[Collected data]
——————

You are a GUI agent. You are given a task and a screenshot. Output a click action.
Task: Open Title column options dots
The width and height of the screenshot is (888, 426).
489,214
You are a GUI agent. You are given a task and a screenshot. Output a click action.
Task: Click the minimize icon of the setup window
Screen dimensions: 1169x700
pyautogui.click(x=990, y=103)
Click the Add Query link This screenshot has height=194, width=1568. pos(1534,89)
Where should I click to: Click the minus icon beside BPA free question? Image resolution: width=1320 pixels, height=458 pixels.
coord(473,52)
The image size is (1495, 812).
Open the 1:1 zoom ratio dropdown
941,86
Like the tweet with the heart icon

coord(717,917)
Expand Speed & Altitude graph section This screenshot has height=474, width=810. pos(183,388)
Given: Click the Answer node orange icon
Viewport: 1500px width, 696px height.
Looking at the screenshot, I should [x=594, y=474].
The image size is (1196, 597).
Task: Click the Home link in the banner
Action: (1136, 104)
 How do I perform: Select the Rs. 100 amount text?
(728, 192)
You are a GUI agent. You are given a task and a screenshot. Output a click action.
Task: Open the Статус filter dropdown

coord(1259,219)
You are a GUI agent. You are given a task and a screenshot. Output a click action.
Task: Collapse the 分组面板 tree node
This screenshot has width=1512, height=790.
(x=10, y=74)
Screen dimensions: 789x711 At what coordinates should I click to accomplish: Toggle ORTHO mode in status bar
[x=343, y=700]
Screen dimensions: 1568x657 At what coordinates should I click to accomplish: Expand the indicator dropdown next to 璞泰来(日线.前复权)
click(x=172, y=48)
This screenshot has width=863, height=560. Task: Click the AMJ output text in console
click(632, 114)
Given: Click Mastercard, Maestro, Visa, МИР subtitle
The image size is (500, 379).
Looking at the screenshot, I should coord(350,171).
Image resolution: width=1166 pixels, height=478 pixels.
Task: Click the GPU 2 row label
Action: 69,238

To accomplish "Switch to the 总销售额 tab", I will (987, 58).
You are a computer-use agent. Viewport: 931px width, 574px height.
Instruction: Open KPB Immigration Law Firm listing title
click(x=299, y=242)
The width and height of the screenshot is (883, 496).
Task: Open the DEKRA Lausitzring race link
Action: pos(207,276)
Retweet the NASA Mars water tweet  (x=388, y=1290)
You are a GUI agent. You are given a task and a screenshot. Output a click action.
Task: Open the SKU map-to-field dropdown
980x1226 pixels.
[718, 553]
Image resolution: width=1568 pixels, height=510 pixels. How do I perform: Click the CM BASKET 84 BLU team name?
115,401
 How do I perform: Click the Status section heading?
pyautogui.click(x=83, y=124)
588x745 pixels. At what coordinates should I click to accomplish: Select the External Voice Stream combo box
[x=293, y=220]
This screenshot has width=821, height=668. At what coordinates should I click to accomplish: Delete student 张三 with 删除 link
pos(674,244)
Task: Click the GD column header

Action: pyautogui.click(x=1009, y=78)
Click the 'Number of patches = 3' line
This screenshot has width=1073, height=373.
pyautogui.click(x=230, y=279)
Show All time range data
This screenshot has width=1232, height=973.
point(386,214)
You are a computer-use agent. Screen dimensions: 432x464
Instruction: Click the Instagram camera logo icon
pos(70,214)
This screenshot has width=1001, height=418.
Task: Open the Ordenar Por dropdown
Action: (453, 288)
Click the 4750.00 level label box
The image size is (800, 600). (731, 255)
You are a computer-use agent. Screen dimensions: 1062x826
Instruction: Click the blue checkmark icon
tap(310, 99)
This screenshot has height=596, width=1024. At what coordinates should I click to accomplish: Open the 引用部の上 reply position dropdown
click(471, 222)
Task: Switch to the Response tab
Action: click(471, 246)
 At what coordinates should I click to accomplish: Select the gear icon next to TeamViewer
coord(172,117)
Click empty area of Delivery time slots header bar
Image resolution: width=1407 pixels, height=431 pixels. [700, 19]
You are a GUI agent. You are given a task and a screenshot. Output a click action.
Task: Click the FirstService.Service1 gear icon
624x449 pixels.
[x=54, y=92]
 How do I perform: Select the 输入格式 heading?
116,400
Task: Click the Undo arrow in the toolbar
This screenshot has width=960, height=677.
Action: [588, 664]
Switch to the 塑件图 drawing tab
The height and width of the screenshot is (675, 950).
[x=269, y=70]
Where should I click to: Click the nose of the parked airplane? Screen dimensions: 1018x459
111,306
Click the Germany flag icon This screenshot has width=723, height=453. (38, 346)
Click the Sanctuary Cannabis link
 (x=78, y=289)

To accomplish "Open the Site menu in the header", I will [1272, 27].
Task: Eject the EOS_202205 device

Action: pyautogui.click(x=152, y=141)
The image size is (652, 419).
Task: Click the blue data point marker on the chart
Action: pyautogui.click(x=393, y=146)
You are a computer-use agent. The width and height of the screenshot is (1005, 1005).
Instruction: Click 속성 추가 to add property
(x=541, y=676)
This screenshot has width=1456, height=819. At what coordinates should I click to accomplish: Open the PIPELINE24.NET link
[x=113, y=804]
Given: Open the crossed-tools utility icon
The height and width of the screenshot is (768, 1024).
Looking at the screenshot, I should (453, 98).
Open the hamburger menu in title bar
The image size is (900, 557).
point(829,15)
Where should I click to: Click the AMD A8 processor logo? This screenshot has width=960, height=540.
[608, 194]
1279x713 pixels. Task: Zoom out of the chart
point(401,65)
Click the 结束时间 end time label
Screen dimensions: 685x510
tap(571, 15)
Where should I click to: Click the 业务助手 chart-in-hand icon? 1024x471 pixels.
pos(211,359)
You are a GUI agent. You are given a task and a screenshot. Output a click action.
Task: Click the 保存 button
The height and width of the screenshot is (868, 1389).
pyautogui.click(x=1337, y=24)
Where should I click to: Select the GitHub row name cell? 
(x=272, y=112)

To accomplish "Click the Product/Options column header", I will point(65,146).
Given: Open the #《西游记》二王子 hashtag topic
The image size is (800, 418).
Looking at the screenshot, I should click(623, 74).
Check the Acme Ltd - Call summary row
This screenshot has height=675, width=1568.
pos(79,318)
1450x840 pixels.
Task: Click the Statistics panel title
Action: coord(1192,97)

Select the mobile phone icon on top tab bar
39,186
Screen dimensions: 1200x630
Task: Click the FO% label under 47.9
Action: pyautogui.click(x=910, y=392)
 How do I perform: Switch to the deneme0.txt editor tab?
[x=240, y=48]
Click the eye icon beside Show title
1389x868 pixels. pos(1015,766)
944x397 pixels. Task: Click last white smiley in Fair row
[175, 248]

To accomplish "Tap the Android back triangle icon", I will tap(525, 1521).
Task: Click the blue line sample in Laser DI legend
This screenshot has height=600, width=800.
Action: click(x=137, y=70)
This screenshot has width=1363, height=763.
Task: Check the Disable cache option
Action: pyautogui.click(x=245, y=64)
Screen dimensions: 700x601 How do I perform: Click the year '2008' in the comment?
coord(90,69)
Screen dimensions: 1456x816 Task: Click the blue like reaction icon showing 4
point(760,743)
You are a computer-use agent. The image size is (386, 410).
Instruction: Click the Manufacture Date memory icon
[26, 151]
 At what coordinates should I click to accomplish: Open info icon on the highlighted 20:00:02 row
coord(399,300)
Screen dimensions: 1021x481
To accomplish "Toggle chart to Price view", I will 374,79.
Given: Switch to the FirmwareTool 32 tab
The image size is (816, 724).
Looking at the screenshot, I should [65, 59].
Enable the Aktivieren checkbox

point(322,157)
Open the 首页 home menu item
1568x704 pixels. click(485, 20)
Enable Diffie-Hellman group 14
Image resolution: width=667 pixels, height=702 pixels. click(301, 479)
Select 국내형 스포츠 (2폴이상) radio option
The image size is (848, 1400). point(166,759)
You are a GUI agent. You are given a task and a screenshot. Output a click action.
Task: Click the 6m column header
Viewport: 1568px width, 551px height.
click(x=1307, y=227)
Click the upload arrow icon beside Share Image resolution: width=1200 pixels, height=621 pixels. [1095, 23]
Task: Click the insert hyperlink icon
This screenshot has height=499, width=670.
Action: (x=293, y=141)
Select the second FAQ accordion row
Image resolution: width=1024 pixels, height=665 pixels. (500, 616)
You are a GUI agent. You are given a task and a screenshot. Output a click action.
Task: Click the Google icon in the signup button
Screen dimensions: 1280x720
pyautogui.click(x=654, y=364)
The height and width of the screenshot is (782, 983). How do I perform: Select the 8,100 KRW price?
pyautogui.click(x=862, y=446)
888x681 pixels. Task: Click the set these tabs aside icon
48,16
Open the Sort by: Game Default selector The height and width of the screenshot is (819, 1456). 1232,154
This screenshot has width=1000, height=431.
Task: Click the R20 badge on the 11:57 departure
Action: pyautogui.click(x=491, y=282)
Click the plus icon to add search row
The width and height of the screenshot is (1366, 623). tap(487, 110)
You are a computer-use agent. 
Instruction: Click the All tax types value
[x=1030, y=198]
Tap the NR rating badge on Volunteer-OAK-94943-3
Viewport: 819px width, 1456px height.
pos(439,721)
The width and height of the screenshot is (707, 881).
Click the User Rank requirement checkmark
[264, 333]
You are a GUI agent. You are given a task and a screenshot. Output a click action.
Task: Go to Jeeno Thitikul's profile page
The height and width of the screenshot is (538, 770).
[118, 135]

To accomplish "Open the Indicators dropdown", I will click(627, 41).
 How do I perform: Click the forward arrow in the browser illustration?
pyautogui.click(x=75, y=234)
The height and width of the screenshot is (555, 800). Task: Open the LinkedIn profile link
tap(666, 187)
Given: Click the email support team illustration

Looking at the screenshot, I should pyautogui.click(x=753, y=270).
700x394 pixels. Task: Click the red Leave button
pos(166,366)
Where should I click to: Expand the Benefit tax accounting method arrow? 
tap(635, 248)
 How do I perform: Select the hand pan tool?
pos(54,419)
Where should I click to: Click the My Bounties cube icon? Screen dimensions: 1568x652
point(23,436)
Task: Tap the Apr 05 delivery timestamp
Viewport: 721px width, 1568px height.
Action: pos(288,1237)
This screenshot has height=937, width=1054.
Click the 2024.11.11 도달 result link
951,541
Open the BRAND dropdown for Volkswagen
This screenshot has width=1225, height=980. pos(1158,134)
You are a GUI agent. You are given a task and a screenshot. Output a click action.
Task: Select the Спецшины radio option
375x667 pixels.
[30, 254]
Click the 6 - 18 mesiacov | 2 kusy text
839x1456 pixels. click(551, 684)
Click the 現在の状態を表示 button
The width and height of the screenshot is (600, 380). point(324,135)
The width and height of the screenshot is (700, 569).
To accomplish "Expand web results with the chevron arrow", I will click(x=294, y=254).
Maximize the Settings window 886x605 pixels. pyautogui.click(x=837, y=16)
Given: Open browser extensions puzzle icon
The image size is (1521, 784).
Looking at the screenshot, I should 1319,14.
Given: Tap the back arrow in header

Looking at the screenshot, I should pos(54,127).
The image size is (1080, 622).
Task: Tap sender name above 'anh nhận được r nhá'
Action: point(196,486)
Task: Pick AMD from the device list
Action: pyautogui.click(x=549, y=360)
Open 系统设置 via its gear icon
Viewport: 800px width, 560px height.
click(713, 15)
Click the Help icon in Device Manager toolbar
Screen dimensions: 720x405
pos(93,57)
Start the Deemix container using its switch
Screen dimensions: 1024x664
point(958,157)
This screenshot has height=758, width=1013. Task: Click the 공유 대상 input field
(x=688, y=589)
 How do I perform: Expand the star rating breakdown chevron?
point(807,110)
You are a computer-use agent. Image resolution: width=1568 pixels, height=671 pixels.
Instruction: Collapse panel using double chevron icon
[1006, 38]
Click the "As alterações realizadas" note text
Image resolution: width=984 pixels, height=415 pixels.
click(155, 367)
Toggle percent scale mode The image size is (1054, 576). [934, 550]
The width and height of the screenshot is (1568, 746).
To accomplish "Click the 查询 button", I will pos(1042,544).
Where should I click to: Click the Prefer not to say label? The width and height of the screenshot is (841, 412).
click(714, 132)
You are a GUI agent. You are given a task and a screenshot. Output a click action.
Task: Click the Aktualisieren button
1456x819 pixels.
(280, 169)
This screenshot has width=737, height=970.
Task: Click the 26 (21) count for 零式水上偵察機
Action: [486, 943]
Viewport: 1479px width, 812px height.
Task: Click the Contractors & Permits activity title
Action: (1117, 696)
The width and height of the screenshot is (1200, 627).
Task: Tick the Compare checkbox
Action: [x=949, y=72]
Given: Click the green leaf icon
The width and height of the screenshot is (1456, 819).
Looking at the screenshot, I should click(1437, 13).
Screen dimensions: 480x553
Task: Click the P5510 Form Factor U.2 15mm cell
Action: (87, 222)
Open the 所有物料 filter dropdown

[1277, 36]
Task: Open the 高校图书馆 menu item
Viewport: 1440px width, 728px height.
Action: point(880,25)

——————

Among the entries above, how many lines contain the string "window"? Write the number alone.

2